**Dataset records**
- - -

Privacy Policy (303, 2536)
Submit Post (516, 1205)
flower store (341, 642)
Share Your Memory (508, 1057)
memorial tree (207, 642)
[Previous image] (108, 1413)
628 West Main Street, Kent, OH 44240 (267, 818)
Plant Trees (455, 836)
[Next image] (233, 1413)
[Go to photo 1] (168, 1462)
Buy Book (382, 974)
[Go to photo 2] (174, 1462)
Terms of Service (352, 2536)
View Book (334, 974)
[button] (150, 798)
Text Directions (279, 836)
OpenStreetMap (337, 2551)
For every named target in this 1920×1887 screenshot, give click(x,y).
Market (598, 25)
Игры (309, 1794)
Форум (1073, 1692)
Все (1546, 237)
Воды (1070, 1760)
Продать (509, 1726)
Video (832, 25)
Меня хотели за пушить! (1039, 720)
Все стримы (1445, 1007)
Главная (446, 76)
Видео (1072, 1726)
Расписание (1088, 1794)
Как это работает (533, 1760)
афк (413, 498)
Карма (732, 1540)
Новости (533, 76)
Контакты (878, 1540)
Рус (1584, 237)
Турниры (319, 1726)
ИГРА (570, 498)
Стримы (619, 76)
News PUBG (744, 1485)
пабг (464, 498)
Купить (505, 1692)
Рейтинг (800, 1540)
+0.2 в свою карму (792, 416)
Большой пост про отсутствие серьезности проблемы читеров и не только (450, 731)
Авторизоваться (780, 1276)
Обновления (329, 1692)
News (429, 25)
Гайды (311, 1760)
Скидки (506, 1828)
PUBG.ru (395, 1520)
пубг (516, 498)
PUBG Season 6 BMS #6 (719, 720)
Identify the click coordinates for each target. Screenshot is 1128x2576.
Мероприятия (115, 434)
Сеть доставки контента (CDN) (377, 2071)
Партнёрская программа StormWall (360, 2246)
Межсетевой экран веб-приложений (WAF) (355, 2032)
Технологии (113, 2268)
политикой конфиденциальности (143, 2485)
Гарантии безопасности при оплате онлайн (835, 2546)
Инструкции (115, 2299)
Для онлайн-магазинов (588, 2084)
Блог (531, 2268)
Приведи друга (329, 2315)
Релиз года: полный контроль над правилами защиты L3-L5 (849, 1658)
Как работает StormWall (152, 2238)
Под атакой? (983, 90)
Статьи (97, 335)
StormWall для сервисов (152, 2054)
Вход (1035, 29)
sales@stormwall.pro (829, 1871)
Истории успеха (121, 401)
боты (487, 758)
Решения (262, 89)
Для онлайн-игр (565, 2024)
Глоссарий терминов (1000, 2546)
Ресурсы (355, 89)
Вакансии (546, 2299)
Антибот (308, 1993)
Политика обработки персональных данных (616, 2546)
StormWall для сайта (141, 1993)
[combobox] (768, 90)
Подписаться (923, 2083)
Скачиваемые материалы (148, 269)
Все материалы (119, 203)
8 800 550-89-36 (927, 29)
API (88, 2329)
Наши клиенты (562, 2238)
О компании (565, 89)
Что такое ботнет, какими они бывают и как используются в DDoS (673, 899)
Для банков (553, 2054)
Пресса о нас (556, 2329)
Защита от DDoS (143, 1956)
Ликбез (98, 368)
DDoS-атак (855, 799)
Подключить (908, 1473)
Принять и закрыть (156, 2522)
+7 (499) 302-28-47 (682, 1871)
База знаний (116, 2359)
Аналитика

- - -

**YOUR OBJECTIVE**
Look above for the line with "Главная (446, 76)" and the line with "Большой пост про"; transcribe both and all lines in between, exactly, and nothing else.

**COMPLETED EXERCISE**
Главная (446, 76)
Видео (1072, 1726)
Расписание (1088, 1794)
Как это работает (533, 1760)
афк (413, 498)
Карма (732, 1540)
Новости (533, 76)
Контакты (878, 1540)
Рус (1584, 237)
Турниры (319, 1726)
ИГРА (570, 498)
Стримы (619, 76)
News PUBG (744, 1485)
пабг (464, 498)
Купить (505, 1692)
Рейтинг (800, 1540)
+0.2 в свою карму (792, 416)
Большой пост про отсутствие серьезности проблемы читеров и не только (450, 731)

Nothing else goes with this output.